▶ REQUIRED WORK
Go through the records below and show every line with the string "bell".

Saved entries:
------

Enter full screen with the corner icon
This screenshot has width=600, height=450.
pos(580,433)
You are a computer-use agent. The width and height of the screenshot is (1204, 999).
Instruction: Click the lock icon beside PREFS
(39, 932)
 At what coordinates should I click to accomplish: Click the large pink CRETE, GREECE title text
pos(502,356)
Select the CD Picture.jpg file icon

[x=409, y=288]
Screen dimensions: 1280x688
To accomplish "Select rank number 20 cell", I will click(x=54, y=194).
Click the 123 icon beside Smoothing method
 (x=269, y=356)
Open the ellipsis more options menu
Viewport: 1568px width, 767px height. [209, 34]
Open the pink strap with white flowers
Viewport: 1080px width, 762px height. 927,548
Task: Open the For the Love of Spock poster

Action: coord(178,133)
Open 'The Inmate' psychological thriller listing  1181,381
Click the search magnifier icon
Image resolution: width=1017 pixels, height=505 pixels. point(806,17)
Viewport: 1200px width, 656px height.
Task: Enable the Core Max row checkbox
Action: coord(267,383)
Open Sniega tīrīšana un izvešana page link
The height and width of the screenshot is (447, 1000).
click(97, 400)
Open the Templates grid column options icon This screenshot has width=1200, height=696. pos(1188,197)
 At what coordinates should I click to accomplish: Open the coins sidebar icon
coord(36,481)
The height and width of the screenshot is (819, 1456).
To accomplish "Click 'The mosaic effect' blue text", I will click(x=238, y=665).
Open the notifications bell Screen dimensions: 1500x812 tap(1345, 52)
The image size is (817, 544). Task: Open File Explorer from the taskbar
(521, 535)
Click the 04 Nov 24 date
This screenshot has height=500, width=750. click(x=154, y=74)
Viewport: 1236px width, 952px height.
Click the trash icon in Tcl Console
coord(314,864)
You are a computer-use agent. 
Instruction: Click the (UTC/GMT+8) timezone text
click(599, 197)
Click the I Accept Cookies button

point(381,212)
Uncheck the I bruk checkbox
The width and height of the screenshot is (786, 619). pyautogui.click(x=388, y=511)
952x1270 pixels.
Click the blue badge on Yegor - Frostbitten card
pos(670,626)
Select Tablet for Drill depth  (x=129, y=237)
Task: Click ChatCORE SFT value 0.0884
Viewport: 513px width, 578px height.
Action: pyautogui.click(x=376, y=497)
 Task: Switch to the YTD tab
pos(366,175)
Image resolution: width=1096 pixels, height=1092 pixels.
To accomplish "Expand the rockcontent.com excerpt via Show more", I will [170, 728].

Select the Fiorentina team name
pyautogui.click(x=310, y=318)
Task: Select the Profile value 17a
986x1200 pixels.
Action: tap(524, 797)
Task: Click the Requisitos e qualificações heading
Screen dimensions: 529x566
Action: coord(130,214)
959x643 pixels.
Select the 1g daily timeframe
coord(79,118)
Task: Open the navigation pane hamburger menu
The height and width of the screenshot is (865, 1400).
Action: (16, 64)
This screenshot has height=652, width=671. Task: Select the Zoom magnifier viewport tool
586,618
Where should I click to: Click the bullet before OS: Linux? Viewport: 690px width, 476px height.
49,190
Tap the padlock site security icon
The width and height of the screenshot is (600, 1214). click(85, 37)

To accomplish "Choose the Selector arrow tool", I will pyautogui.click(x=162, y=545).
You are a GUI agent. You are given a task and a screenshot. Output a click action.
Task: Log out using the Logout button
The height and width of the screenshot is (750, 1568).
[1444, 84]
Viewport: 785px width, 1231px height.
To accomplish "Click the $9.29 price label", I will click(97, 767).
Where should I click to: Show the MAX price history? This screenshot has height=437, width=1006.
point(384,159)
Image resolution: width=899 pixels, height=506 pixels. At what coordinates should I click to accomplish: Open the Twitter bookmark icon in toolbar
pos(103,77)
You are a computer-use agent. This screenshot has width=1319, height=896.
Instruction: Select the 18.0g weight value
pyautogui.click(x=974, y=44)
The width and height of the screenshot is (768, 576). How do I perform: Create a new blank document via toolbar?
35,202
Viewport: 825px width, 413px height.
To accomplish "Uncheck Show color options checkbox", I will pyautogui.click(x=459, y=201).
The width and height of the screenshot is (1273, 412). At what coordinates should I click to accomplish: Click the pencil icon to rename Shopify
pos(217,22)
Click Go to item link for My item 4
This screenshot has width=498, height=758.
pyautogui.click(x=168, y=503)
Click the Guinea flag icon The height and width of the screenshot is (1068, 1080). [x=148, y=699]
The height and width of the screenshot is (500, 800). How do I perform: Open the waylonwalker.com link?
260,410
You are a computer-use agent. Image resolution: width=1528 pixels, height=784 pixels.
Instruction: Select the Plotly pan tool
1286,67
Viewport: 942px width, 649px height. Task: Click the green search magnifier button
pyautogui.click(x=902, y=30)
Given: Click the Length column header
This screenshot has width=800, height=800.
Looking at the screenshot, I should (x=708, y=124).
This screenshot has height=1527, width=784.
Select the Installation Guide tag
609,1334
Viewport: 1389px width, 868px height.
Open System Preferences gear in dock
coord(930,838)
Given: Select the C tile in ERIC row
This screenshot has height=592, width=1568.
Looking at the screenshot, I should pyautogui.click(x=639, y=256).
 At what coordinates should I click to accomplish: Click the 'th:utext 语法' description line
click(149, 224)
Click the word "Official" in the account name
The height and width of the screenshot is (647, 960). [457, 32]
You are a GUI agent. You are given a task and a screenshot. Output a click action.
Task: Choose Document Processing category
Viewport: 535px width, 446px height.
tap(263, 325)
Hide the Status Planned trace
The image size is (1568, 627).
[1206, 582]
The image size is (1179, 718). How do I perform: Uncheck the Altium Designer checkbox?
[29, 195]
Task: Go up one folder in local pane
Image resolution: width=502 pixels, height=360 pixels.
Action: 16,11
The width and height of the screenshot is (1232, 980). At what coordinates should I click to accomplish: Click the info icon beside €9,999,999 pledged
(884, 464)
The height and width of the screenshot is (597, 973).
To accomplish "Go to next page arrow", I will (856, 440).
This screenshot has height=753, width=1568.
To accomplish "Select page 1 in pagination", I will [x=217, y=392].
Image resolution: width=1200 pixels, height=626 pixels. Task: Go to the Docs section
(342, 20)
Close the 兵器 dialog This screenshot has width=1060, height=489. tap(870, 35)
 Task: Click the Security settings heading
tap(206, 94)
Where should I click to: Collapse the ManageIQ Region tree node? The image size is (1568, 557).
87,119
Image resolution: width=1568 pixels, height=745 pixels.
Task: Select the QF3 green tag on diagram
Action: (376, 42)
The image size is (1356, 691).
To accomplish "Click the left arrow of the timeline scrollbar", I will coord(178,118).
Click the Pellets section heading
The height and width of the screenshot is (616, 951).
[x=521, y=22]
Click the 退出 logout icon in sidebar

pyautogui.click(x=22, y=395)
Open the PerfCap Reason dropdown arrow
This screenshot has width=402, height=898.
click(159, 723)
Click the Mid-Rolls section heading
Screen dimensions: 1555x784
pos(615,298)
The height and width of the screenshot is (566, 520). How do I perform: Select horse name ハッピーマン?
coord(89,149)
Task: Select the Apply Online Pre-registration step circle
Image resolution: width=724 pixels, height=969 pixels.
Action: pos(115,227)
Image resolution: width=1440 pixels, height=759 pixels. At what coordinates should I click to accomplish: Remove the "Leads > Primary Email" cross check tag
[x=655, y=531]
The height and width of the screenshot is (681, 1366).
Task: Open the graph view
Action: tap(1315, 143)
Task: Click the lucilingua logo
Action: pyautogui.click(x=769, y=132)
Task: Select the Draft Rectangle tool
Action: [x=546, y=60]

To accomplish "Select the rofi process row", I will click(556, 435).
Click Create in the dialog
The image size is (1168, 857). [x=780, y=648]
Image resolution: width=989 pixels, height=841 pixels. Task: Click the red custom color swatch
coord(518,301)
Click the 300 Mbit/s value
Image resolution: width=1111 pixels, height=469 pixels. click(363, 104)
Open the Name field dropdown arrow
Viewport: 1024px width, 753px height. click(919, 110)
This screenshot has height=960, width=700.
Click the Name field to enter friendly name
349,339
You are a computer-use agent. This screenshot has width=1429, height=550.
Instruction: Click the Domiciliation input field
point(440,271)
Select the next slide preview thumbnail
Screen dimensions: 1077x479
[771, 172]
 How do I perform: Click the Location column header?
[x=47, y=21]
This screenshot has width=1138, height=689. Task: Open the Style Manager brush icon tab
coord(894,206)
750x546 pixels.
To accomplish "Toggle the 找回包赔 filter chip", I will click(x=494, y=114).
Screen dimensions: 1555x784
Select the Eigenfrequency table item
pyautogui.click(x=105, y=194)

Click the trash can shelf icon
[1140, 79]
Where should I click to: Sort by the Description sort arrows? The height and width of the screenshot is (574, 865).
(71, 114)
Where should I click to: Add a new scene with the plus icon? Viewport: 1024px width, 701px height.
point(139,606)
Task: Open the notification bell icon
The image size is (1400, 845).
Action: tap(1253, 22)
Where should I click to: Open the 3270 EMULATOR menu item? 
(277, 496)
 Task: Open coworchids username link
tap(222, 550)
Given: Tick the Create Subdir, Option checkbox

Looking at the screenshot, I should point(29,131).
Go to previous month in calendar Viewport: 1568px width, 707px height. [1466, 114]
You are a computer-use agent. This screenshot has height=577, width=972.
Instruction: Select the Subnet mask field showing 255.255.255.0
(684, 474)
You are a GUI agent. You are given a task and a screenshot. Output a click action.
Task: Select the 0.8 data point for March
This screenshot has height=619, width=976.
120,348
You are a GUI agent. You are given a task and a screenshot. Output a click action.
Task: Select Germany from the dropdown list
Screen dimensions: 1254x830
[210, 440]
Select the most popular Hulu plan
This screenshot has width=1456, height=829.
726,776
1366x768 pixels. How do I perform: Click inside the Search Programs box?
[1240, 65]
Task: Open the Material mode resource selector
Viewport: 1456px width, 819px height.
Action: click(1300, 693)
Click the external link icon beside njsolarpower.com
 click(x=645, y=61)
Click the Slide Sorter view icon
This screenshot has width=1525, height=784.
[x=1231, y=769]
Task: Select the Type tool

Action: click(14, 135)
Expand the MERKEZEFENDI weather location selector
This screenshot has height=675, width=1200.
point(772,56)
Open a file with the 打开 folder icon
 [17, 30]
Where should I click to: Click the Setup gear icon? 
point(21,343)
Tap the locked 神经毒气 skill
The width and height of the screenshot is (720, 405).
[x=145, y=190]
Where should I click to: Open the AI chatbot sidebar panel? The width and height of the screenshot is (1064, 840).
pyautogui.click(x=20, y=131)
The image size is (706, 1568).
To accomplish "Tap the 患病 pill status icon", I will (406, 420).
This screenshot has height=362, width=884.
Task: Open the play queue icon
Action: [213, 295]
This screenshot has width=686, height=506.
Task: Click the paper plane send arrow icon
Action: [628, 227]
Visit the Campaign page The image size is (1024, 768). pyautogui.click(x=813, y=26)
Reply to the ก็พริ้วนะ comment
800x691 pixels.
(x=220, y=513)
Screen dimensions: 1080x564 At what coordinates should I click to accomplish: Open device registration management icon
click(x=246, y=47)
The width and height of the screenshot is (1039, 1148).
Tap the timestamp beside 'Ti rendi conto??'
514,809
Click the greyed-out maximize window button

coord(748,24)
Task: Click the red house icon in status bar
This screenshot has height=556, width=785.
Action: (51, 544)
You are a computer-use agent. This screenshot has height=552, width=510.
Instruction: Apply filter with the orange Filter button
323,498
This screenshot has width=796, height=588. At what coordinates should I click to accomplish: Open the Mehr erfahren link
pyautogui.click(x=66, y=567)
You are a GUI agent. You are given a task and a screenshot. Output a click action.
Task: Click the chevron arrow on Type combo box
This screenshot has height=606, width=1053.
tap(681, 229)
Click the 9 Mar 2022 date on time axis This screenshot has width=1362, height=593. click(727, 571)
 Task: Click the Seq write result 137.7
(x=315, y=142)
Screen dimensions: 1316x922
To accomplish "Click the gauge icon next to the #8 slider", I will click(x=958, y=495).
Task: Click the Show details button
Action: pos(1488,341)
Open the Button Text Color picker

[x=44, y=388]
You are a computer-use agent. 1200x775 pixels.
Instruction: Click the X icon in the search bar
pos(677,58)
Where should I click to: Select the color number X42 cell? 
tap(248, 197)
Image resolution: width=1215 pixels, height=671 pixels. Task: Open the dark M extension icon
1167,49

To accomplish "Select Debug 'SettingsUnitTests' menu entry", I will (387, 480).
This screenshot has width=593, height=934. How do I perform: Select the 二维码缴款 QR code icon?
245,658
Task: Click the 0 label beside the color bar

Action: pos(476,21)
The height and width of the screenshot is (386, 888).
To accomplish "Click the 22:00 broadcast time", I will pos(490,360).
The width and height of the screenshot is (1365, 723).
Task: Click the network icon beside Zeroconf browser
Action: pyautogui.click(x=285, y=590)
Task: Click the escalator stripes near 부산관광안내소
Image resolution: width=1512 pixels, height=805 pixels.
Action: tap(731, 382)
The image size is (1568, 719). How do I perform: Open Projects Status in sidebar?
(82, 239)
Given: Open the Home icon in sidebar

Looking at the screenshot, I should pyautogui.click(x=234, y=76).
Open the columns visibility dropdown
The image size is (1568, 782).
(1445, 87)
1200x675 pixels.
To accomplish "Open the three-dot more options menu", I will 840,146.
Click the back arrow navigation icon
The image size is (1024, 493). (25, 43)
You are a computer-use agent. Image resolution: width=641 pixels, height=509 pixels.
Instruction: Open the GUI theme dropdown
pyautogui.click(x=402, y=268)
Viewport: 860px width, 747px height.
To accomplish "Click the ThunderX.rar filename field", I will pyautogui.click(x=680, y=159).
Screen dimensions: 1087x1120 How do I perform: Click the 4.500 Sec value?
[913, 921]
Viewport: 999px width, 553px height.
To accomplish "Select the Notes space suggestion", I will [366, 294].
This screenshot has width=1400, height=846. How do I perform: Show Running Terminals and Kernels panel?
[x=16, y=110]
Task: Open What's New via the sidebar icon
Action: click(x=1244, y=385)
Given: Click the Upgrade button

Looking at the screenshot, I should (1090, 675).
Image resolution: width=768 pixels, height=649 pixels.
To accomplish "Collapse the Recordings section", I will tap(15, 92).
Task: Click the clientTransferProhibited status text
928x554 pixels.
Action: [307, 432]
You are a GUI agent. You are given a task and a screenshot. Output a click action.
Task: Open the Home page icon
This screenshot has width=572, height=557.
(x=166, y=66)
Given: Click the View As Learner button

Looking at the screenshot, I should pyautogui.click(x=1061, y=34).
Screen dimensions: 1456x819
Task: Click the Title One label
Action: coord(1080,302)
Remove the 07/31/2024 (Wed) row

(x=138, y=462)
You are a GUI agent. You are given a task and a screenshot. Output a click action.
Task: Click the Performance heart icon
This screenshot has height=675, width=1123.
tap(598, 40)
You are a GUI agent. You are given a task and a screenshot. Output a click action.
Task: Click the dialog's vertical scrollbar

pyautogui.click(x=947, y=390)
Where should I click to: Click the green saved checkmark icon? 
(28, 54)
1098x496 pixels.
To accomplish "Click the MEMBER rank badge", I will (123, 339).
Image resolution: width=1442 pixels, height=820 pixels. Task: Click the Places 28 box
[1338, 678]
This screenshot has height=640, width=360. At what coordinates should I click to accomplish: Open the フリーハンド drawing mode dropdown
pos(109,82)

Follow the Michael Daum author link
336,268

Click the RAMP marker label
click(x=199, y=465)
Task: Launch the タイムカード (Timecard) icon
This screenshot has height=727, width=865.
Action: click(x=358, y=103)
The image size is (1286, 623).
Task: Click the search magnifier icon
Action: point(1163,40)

------

▶ WRITTEN RESPONSE
Open the notifications bell Screen dimensions: 1500x812 tap(1345, 52)
Task: Open the notification bell icon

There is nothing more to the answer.